At a −10° AOA, the NACA 4412 airfoil showed the best performance by minimizing the pressure loss and maintaining efficient airflow control. An angle of −22.5° could be an alternative for balancing the pressure drop and improved flow control. However, at −30° and −45°, substantial pressure losses and decreases in the scrubber’s efficiency were observed, which indicated that these angles are not appropriate for practical applications.

4. Conclusions

The pressure and velocity distributions of NACA 0012 and NACA 4412 airfoil-shaped louver vents were analyzed at various AOAs. The NACA 4412 airfoil at −10° showed the best performance for the wet scrubber. A uniform and efficient airflow was ensured with a smooth velocity distribution and minimal flow separation. The pressure distribution of the NACA 4412 at −10° was well suited to wet scrubber systems, as its smoother and more uniform pressure gradient minimized the energy losses, reduced the turbulence, and maintained a steady airflow through the louvers, ultimately improving the system’s efficiency. The NACA 0012 airfoil also demonstrated an efficient airflow, especially at −10°, but a negative pressure outlet was preferred for the better efficiency of the system, a consistent airflow, lower energy consumption, and better contaminant removal. The positive pressure at the outlet of the NACA 0012 inhibited the process, making negative pressure a more effective option in the outlet area. Using the NACA 4412 airfoil at −10° is the best choice for optimizing the wet scrubber’s performance, as it delivers superior airflow management with minimal energy losses, ensuring the system’s operational efficiency.

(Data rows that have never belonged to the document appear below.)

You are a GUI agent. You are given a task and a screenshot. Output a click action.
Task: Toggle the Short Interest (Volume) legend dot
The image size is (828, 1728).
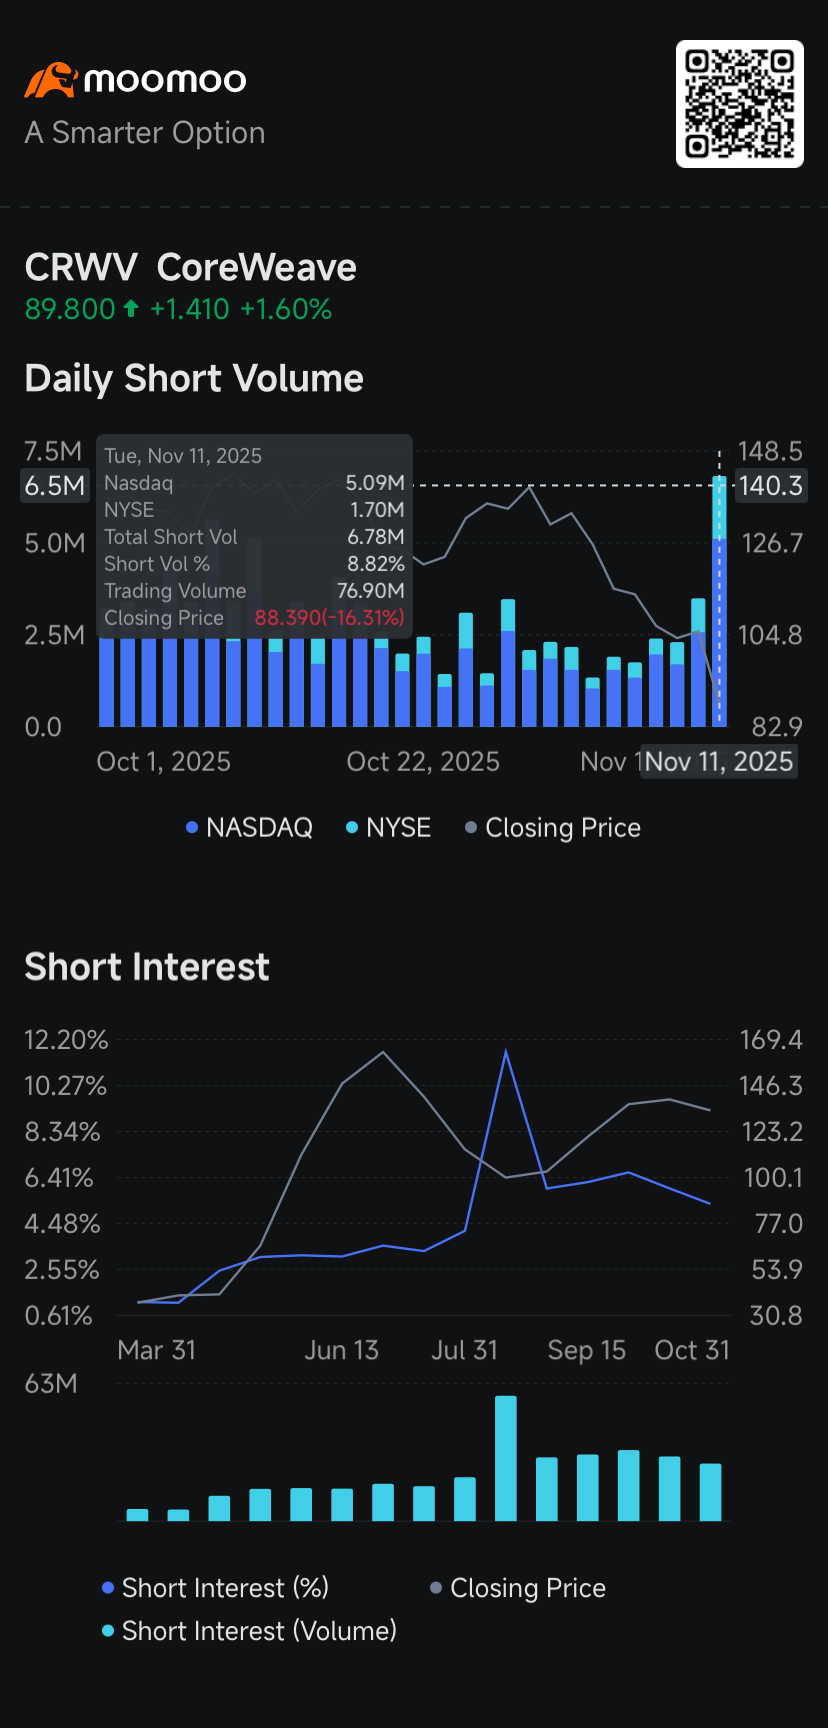[x=108, y=1630]
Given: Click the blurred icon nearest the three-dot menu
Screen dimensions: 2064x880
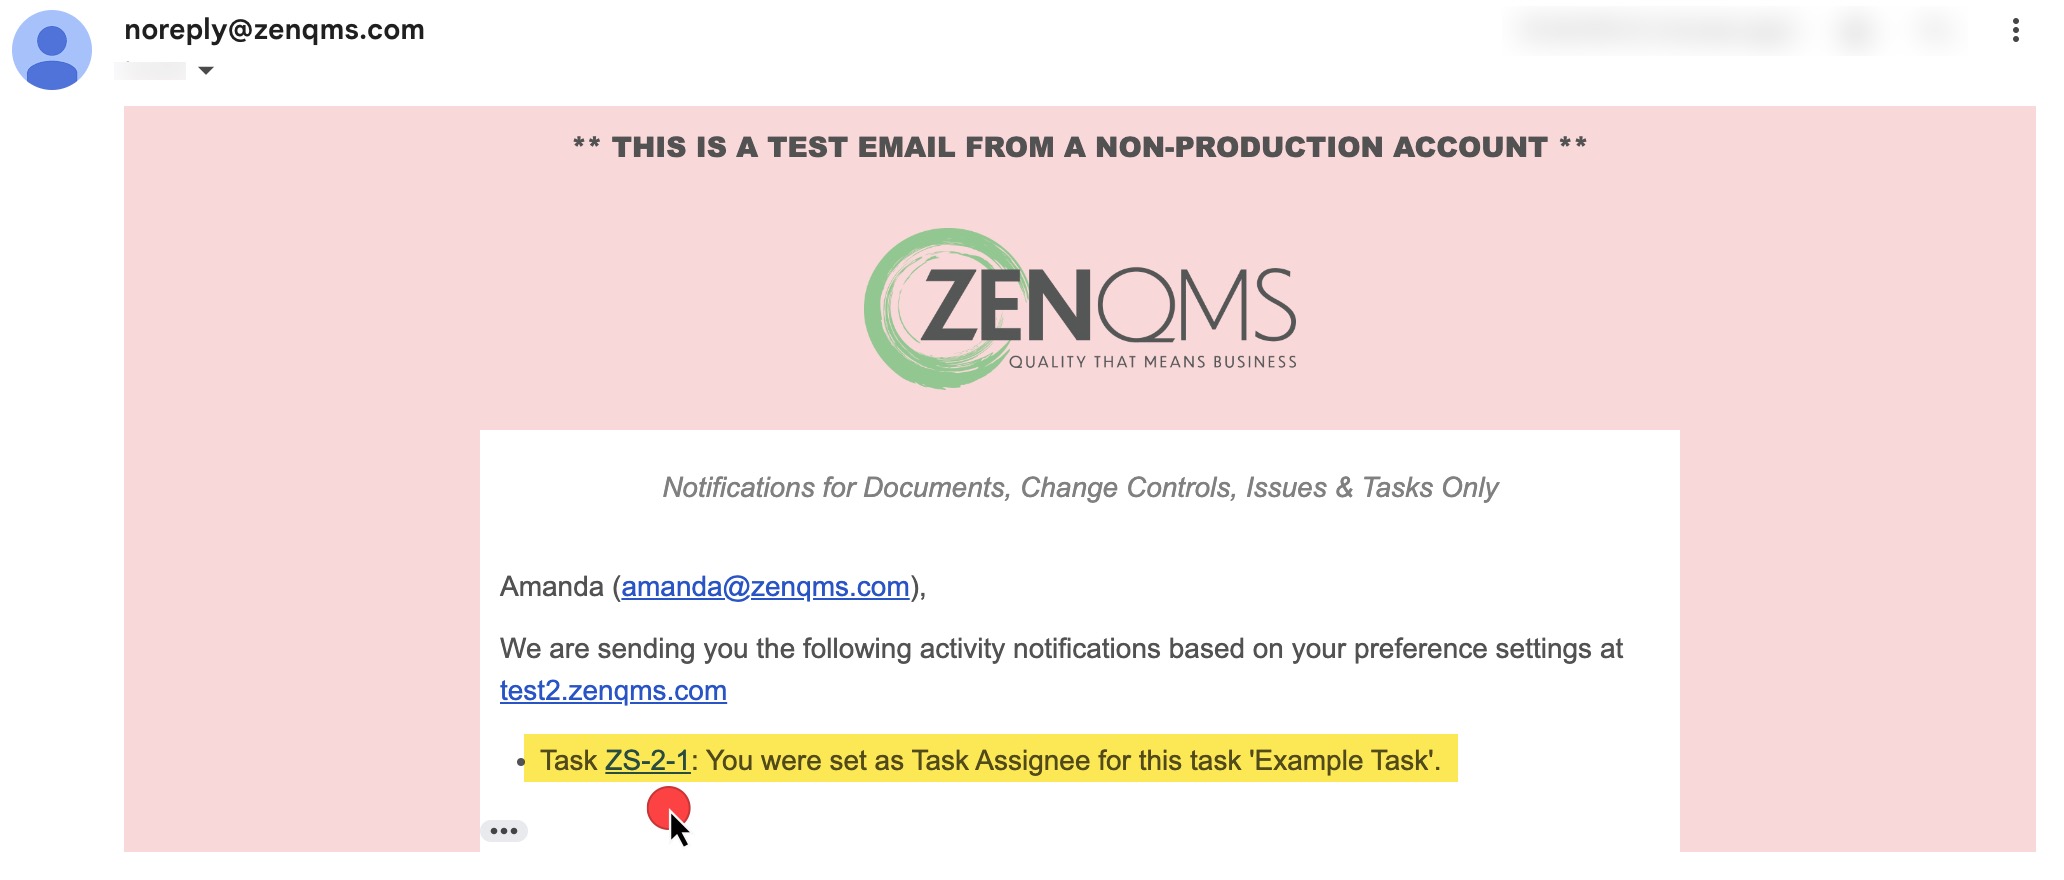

For future studies, it is recommended to optimize the wet scrubber system by integrating a water curtain and analyzing its interaction with the airflow and droplet dynamics. The water curtain, acting as a continuous sheet of water, could enhance the system’s ability to trap fine particulate matter and gaseous pollutants. CFD simulations need to be used to model the droplet size, distribution, and velocity, as they affect the pollutant removal efficiency. The optimal thickness and flow rate of the water curtain must be optimized to balance effective scrubbing with minimal airflow resistance. This could lead to a more efficient and versatile wet scrubber design for capturing pollutants effectively while minimizing the energy and water consumption.